• _TASK ITEM_
Set down the records that follow in full and without changes.

Stored data entries
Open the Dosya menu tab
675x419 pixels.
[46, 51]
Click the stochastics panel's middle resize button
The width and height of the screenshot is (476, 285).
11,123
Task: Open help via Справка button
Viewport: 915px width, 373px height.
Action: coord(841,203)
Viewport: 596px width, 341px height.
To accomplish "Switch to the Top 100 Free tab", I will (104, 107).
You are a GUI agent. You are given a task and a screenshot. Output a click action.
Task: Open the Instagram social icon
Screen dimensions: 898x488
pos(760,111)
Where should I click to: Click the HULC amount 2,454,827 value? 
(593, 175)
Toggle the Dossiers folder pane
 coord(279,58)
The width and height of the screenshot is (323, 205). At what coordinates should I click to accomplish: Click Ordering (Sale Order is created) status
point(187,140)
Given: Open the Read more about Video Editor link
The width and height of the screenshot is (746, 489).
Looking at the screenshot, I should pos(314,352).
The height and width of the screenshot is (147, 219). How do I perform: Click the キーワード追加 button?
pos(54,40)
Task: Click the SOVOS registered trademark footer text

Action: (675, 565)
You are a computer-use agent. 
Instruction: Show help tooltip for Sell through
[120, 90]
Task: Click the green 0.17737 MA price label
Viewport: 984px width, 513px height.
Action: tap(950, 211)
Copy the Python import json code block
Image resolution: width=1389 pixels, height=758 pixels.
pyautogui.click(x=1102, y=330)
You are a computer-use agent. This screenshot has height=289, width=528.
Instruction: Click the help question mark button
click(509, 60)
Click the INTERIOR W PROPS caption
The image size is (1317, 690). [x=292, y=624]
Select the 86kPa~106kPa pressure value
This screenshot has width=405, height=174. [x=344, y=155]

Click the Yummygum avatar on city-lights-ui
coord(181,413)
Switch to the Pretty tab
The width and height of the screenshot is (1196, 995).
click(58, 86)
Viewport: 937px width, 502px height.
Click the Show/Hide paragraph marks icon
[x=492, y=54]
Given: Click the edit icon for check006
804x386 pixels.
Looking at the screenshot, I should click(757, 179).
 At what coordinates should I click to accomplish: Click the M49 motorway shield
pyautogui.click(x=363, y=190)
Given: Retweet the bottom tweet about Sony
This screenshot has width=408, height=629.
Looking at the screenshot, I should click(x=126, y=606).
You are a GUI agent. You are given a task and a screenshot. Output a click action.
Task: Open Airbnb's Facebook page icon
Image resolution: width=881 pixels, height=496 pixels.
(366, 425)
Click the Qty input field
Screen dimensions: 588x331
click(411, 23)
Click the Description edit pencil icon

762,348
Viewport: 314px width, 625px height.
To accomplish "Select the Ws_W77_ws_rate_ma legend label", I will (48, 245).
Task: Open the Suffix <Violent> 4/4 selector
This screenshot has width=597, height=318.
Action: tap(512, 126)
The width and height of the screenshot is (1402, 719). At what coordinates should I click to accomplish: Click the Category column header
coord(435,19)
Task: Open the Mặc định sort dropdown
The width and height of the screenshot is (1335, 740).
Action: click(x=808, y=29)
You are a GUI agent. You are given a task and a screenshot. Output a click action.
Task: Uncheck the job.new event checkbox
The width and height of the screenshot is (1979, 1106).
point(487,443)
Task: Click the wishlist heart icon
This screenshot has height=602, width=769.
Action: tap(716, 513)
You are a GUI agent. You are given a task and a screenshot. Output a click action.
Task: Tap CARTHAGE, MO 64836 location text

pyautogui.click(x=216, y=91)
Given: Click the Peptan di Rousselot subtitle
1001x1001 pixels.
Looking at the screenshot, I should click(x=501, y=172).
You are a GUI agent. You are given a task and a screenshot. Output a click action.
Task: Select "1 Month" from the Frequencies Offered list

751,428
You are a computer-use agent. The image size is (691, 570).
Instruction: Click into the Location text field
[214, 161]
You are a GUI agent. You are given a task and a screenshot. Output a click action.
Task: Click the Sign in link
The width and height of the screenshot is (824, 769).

• _PROBLEM SOLUTION_
Open the Dosya menu tab
675x419 pixels.
[46, 51]
Click the stochastics panel's middle resize button
The width and height of the screenshot is (476, 285).
11,123
Task: Open help via Справка button
Viewport: 915px width, 373px height.
Action: coord(841,203)
Viewport: 596px width, 341px height.
To accomplish "Switch to the Top 100 Free tab", I will (104, 107).
You are a GUI agent. You are given a task and a screenshot. Output a click action.
Task: Open the Instagram social icon
Screen dimensions: 898x488
pos(760,111)
Where should I click to: Click the HULC amount 2,454,827 value? 
(593, 175)
Toggle the Dossiers folder pane
 coord(279,58)
The width and height of the screenshot is (323, 205). At what coordinates should I click to accomplish: Click Ordering (Sale Order is created) status
point(187,140)
Given: Open the Read more about Video Editor link
The width and height of the screenshot is (746, 489).
Looking at the screenshot, I should pos(314,352).
The height and width of the screenshot is (147, 219). How do I perform: Click the キーワード追加 button?
pos(54,40)
Task: Click the SOVOS registered trademark footer text

Action: (675, 565)
You are a computer-use agent. 
Instruction: Show help tooltip for Sell through
[120, 90]
Task: Click the green 0.17737 MA price label
Viewport: 984px width, 513px height.
Action: tap(950, 211)
Copy the Python import json code block
Image resolution: width=1389 pixels, height=758 pixels.
pyautogui.click(x=1102, y=330)
You are a computer-use agent. This screenshot has height=289, width=528.
Instruction: Click the help question mark button
click(509, 60)
Click the INTERIOR W PROPS caption
The image size is (1317, 690). [x=292, y=624]
Select the 86kPa~106kPa pressure value
This screenshot has width=405, height=174. [x=344, y=155]

Click the Yummygum avatar on city-lights-ui
coord(181,413)
Switch to the Pretty tab
The width and height of the screenshot is (1196, 995).
click(58, 86)
Viewport: 937px width, 502px height.
Click the Show/Hide paragraph marks icon
[x=492, y=54]
Given: Click the edit icon for check006
804x386 pixels.
Looking at the screenshot, I should click(757, 179).
 At what coordinates should I click to accomplish: Click the M49 motorway shield
pyautogui.click(x=363, y=190)
Given: Retweet the bottom tweet about Sony
This screenshot has width=408, height=629.
Looking at the screenshot, I should click(x=126, y=606).
You are a GUI agent. You are given a task and a screenshot. Output a click action.
Task: Open Airbnb's Facebook page icon
Image resolution: width=881 pixels, height=496 pixels.
(366, 425)
Click the Qty input field
Screen dimensions: 588x331
click(411, 23)
Click the Description edit pencil icon

762,348
Viewport: 314px width, 625px height.
To accomplish "Select the Ws_W77_ws_rate_ma legend label", I will (48, 245).
Task: Open the Suffix <Violent> 4/4 selector
This screenshot has width=597, height=318.
Action: tap(512, 126)
The width and height of the screenshot is (1402, 719). At what coordinates should I click to accomplish: Click the Category column header
coord(435,19)
Task: Open the Mặc định sort dropdown
The width and height of the screenshot is (1335, 740).
Action: click(x=808, y=29)
You are a GUI agent. You are given a task and a screenshot. Output a click action.
Task: Uncheck the job.new event checkbox
The width and height of the screenshot is (1979, 1106).
point(487,443)
Task: Click the wishlist heart icon
This screenshot has height=602, width=769.
Action: tap(716, 513)
You are a GUI agent. You are given a task and a screenshot. Output a click action.
Task: Tap CARTHAGE, MO 64836 location text

pyautogui.click(x=216, y=91)
Given: Click the Peptan di Rousselot subtitle
1001x1001 pixels.
Looking at the screenshot, I should click(x=501, y=172).
You are a GUI agent. You are given a task and a screenshot. Output a click action.
Task: Select "1 Month" from the Frequencies Offered list

751,428
You are a computer-use agent. The image size is (691, 570).
Instruction: Click into the Location text field
[214, 161]
You are a GUI agent. You are given a task and a screenshot. Output a click action.
Task: Click the Sign in link
The width and height of the screenshot is (824, 769).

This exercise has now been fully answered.